Copy out the lines of the listing below word for word, from the line with "Click the leftmost" up to and including the line with "Tap the word".

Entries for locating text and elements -
_ _ _ _ _
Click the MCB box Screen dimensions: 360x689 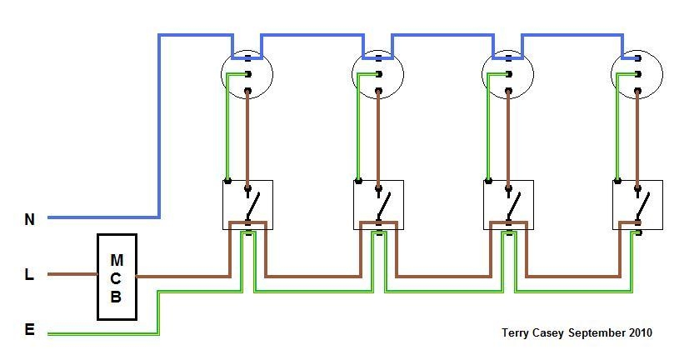pos(117,276)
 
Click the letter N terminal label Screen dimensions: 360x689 pos(30,220)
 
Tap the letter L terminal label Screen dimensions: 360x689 pos(29,274)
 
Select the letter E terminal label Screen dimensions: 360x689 pos(30,330)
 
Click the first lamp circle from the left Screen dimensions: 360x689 pos(247,74)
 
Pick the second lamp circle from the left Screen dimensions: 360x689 pos(378,74)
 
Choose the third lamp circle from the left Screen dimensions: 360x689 pos(508,74)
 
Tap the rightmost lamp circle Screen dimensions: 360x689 pos(637,74)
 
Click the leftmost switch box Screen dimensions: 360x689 pos(248,205)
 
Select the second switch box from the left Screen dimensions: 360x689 pos(378,205)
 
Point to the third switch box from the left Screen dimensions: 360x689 pos(508,205)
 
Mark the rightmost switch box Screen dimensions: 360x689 pos(637,205)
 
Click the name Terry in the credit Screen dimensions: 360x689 pos(517,332)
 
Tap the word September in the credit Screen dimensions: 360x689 pos(594,332)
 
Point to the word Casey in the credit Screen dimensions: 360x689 pos(551,332)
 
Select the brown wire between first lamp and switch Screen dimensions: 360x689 pos(248,133)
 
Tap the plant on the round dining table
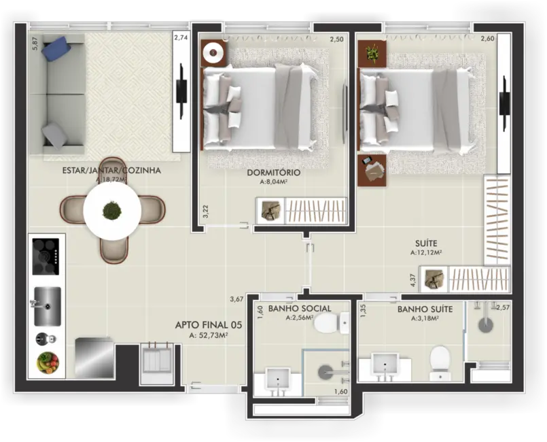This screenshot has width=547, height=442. [112, 211]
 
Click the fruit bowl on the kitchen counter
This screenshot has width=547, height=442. [48, 362]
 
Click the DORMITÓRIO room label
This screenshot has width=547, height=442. [274, 173]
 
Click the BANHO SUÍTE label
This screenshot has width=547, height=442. [425, 309]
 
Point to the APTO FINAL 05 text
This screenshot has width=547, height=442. [201, 325]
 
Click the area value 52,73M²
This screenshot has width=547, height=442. [209, 335]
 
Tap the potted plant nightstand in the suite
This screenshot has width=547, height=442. [372, 53]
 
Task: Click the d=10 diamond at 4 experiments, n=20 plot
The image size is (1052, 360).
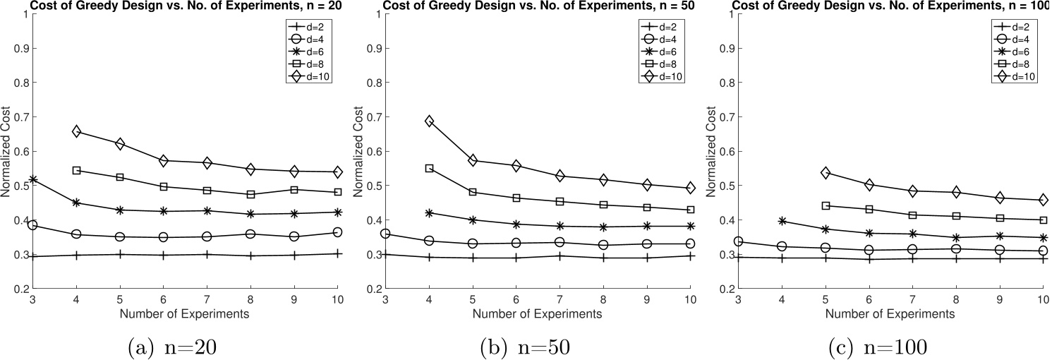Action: [x=76, y=131]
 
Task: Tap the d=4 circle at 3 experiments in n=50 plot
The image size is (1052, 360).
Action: [x=385, y=234]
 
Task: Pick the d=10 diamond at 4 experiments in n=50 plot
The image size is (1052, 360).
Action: [x=428, y=121]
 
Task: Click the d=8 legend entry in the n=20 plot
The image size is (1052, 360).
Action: [x=308, y=63]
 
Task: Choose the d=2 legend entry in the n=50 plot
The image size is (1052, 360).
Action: [x=660, y=27]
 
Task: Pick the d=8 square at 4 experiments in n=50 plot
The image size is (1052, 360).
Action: [x=428, y=169]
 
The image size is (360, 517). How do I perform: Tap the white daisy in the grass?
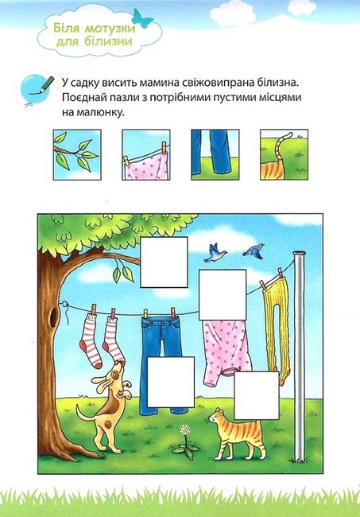(185, 431)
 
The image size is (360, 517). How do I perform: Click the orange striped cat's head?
(218, 420)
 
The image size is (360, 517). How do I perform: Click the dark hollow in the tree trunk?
(55, 314)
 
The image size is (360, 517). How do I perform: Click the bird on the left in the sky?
(215, 253)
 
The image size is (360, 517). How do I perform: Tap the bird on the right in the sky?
(254, 251)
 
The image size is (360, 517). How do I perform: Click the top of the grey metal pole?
(299, 255)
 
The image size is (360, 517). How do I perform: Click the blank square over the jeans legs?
(170, 379)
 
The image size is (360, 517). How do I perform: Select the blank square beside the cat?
(257, 395)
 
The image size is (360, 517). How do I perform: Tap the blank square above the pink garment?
(222, 294)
_ _ _ _ _
FULL RESPONSE -
Click the leftmost switch box Screen dimensions: 360x689 pos(248,205)
 
Select the second switch box from the left Screen dimensions: 360x689 pos(378,205)
 
Point to the third switch box from the left Screen dimensions: 360x689 pos(508,205)
 
Mark the rightmost switch box Screen dimensions: 360x689 pos(637,205)
 
Click the name Terry in the credit Screen dimensions: 360x689 pos(517,332)
 
Tap the word September in the credit Screen dimensions: 360x689 pos(594,332)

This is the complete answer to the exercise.